Les engrammes, dans l’instruction supramentale, désignent les empreintes énergétiques laissées dans la conscience et dans les structures astrales par les expériences passées, individuelles ou collectives. Ils ne correspondent pas à de simples souvenirs psychologiques, mais à des inscriptions vibratoires actives qui continuent d’influencer la pensée, la perception et les réactions de l’ego tant que la conscience n’est pas stabilisée dans l’esprit.

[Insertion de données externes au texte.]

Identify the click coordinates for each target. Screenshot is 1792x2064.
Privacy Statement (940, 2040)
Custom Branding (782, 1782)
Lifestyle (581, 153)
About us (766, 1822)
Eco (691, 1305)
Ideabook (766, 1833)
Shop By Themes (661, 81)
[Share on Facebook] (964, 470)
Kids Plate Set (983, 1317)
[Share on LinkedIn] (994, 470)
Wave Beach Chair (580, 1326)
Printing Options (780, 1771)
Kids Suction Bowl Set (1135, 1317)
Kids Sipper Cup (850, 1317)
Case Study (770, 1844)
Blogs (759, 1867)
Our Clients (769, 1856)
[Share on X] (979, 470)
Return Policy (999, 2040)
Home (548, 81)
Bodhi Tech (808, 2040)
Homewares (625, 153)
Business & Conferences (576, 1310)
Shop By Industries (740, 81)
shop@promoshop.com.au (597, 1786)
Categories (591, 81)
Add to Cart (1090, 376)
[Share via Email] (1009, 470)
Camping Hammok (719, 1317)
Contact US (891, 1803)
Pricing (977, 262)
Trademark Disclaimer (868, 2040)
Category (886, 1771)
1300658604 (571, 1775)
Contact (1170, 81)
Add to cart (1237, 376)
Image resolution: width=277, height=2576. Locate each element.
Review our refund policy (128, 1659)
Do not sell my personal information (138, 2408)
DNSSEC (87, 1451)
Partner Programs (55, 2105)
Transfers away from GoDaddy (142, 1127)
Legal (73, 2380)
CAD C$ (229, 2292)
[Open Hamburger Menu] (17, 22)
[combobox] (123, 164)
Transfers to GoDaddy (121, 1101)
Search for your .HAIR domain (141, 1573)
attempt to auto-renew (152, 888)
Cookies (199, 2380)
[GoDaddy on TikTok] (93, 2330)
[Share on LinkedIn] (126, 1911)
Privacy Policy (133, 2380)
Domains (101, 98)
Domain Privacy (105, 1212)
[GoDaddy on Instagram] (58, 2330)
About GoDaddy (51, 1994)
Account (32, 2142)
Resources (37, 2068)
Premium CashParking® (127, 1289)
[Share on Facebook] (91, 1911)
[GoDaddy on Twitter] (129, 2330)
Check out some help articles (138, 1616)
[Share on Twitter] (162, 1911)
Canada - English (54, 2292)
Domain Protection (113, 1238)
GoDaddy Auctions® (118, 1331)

Sur le plan opératif, les engrammes fonctionnent comme des programmes latents qui se réactivent au contact de situations similaires, générant émotions, réflexes défensifs, scénarios interprétatifs et attirances automatiques. Ils alimentent les circuits répétitifs du monde de la mort et renforcent l’illusion d’une spontanéité personnelle alors que les réactions proviennent d’archives astrales non dissoutes.

Lorsque le terme est mal compris, les engrammes sont réduits à des traces neuronales ou à des traumatismes psychologiques, ce qui occulte leur dimension vibratoire réelle. Dans l’instruction supramentale issue de Bernard de Montréal, ils sont reconnus comme des structures transitoires appelées à se désagréger à mesure que la conscience se verticalise et cesse d’être gouvernée par la mémoire affective.

Ainsi définis, les engrammes ne sont pas des fatalités intérieures mais des marqueurs fonctionnels de conditionnement astral, dont l’affaiblissement progressif indique la libération réelle de la conscience humaine face aux programmations involutives.